Economics is the study of scarcity. Scarcity is the title and subject of a new book by Eldar Shafir and Sendhil Mullainathan, an book with powerful and new ideas that extend beyond economics to psychology, public finance, and sociology. Drawing on existing and original research from around the world, Mullainathan and Shafir reframe our understanding of poverty by showing that scarcity in and of itself can unusually influence decision-making.

Here’s the paperback.

Utility: ⭐⭐⭐⭐⭐ (5/5)

The content meets the expectations set by the ambitious title. Mullainathan and Shafir have documented a systematic but previously overlooked psychological phenomenon and provided a novel lens to analyze public policy. The theoretical section explains and justifies ideas, packed with research from the mall, the hood, and the slums of India. The policy analysis section could have been longer, but it nonetheless communciates important ideas for policymakers.

Writing: ⭐⭐⭐⭐⭐ (5/5)

The writing was splendid. The authors have a talent for speaking to a general audience. The stories were both intellectually compelling and genuinely touching. Although the theory occasionally slows down, it never felt annoying or boring.

Notes

Scarcity

Scarcity is the feeling someone has when they have less of a resource than they perceive they need. While scarcity is most obvious for time and money, other resources - from food (for dieters) or friends (for loners) - can also be scarce.

The Upside

Individuals under scarcity experience an important advantage: the focus dividend. They become adept at the task at hand, i.e. managing the scarce resource. In field studies, people in poverty are better at making “rational” monetary assessments and avoiding behavioral issues common among the wealthy. However, the narrow upside is outside by…

The Downsides

There are two negative consequences of scarcity. The first is tunneling. People focus on the task at hand at the expense of other issues. For example, an Indian farmer focused on finding money to buy a gift for a family friend won’t think 1 year down the line. As a result, they make suboptimal spending decisions that keep them in debt.

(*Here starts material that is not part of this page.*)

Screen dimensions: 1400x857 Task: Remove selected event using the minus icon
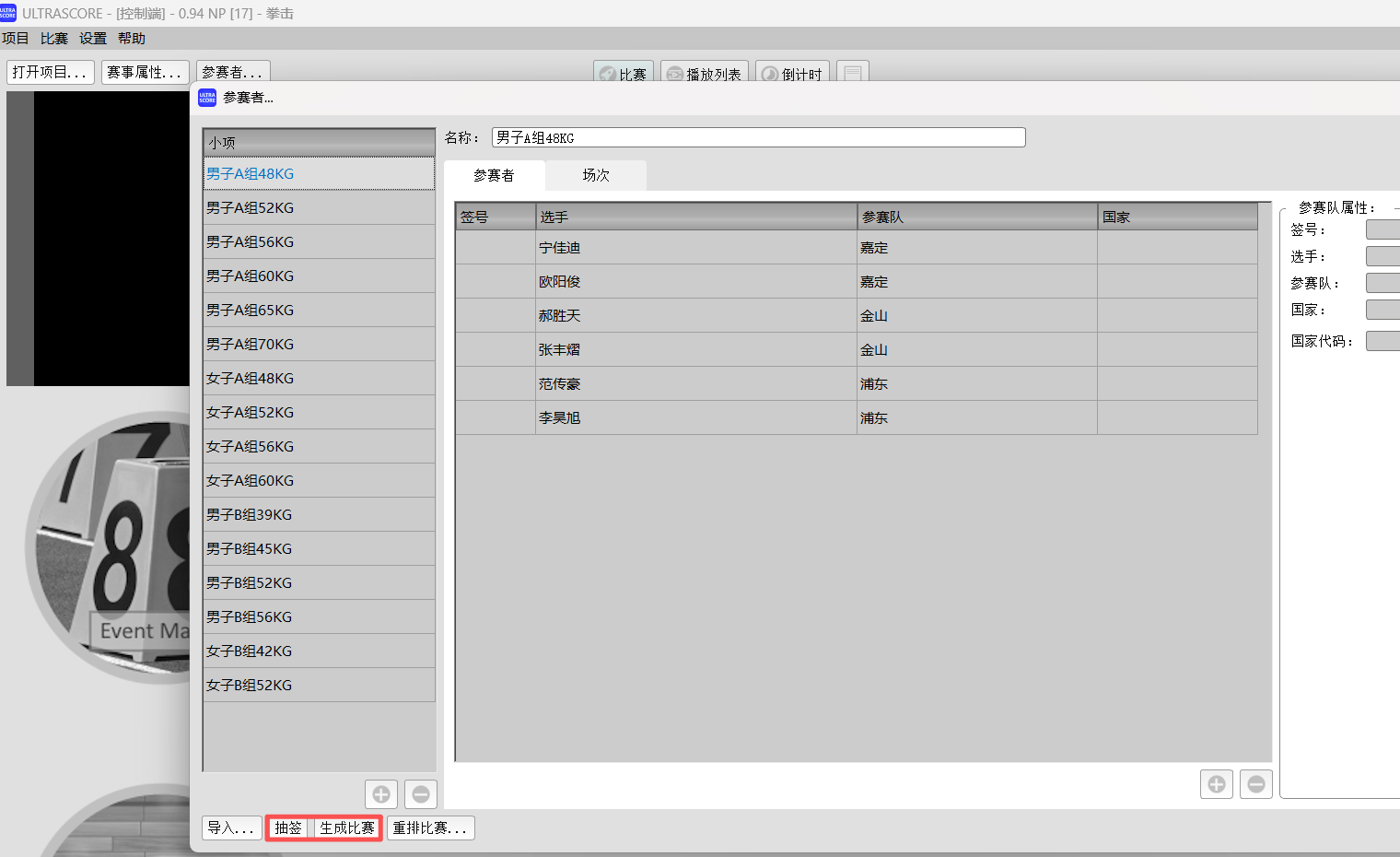coord(421,793)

The second cost is the bandwidth tax. Scarcity inhibits mental capabilities writ large, including fluid intelligence and executive control. One study found that simply inducing the poor to think about a $1,000 expense causes them to lose 13-14 IQ points on a subsequent test, an effect that doesn’t exist for the rich.

Traps

Everyone experiences shocks in life. A relative may pass away or a natural disaster may cause damage. The wealthy can weather these shocks because they have slack - an excess of resources. When they make a poor purchase, they aren’t forced to borrow.

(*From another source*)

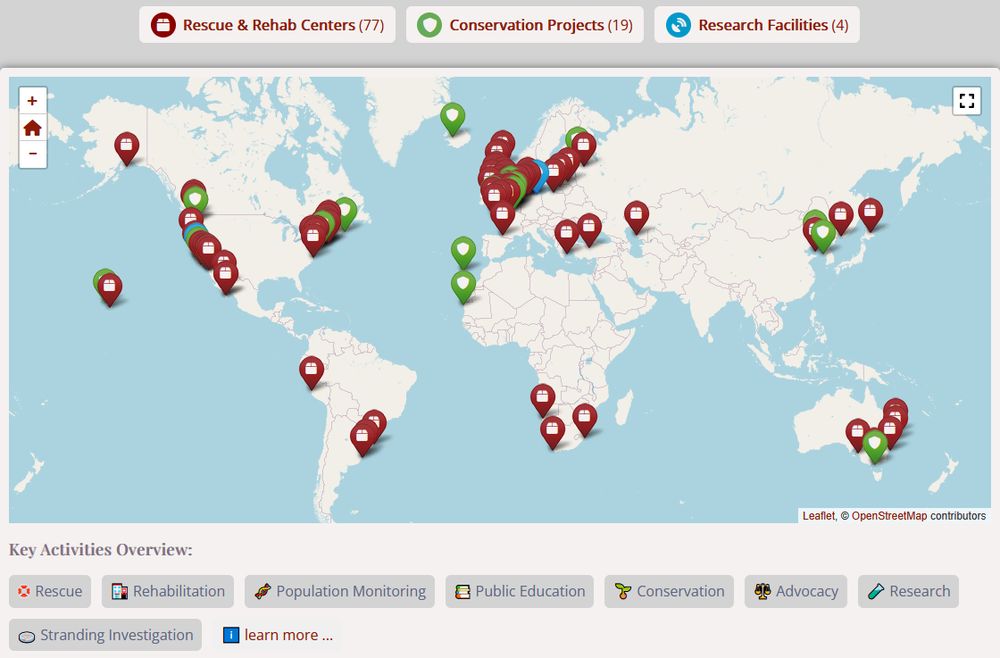Click the Rehabilitation first-aid icon
This screenshot has height=658, width=1000.
tap(119, 591)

The poor, who lack slack, have to borrow money whenever a shock hits. And, just as they resolve one crisis, they have to address the next, borrowing yet again. The end up juggling crisis after crisis.

Policies

The poor are not poor (exclusively) because of their character. They are poor in part because being poor itself imposes psychological costs that inhibit planning, critical thinking, and self-control.

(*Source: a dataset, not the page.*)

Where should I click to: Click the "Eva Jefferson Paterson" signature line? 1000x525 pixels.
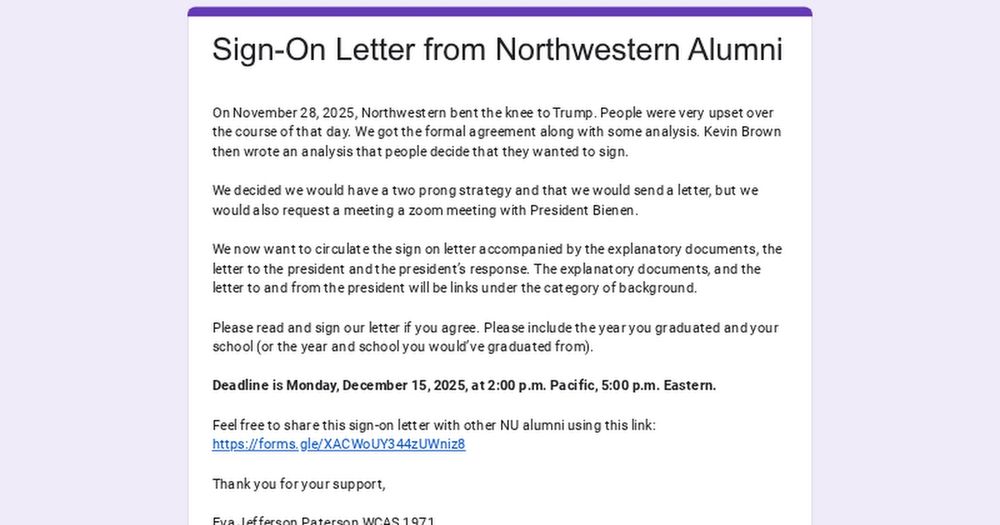click(323, 520)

Policies can seek to decrease the cost of inattentiveness by making smart defaults, like automatic saving schemes. Programs can also bring good decisions inside the tunnel. One program partnered with banks to give shoppers at a supermarket the chance to buy “savings cards” at the till, which would deposit money into their savings account. Nudge-style interventions are an appropriate response to these unique behavioral issues.